Instinctually, we know it’s important to bear witness to each other’s pain and injustices — to simply sit in the darkness with each other when the lights won’t come on. Last week, Willie B. Smith III successfully fought for the right to have his pastor present in the execution chambers at the time of injection. In the majority Supreme Court opinion, Justice Elena Kagan wrote: “Smith understands his minister’s presence as ‘integral to [his] faith’ and ‘essential to [his] spiritual search for redemption.’”

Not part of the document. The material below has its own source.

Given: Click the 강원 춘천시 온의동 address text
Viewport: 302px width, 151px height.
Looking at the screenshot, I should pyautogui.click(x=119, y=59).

Nearly a year into this pandemic, we still can’t be together, but we can read together and give from afar:

1. Supreme Court Rules Pastor Must Be Allowed in Execution Chamber
“The law guarantees Smith the right to practice his faith free from unnecessary interference, including at the moment the State puts him to death,” said Justice Elena Kagan. By Mitchell Atencio via sojo.net.

2. How to Help Texans Recover From the Winter Disaster
These grassroots organizations allow neighbors to support each other based on their individual needs. By Doyin Oyeniyi via Texas Monthly.

3. This Year Is Dark, But We Still Need Lent
How to step into this season even as grief surrounds us. By Adam Russell Taylor via sojo.net.

4. The Vaccine Rollout in My State Is Ableist
“Yes, I want schools to reopen. But not at the expense of disabled people.” By Stephanie Tait via sojo.net.

5. People Over 75 Are First in Line to Be Vaccinated Against COVID-19. The Average Black Person Here Doesn’t Live That Long.
Prioritizing COVID-19 vaccinations for people 75 and up can leave out Black Americans, who tend to die younger than their white counterparts. In majority-Black Shelby County, this gap raises questions of how to make the vaccine rollout equitable. By Wendi C. Thomas and Hannah Grabenstein via ProPublica.

6. A Love Letter to the Black Church
Henry Louis Gates Jr.'s new PBS documentary covers 400 years of the Black church in America. By Gina Ciliberto via sojo.net.

7. ‘Nothing That We Do That Is Worthwhile Is Done Alone’
Author, organizer, and educator Mariame Kaba shows that collective action can be powerful only with community, and provides the next generation of changemakers with critical lessons on abolition and organizing in her new book. By Ariel Parrella-Aureli via the Chicago Reader.

8. In Texas, Too Poor to Escape the Cold
For low-income Texans of color, the power outages added extra pain to an already-hellish year. By Juan Pablo Garnham and Alexa Ura via the Texas Tribune.

9. Should We Accept Our New Sweatpants Reality?
What a polarizing garment says about America. By Julia Longoria, Gabrielle Berbey, and Alvin Melathe via The Atlantic.

10. Portland Police Officers ‘Guarding’ Fred Meyer Dumpsters as Residents Seek Discarded Food
Roughly a dozen Portland police officers faced off with a small group at a Northeast Portland Fred Meyer on Tuesday after people tried to take food that had been thrown away. By Jayati Ramakrishnan and Beth Nakamura via The Oregonian.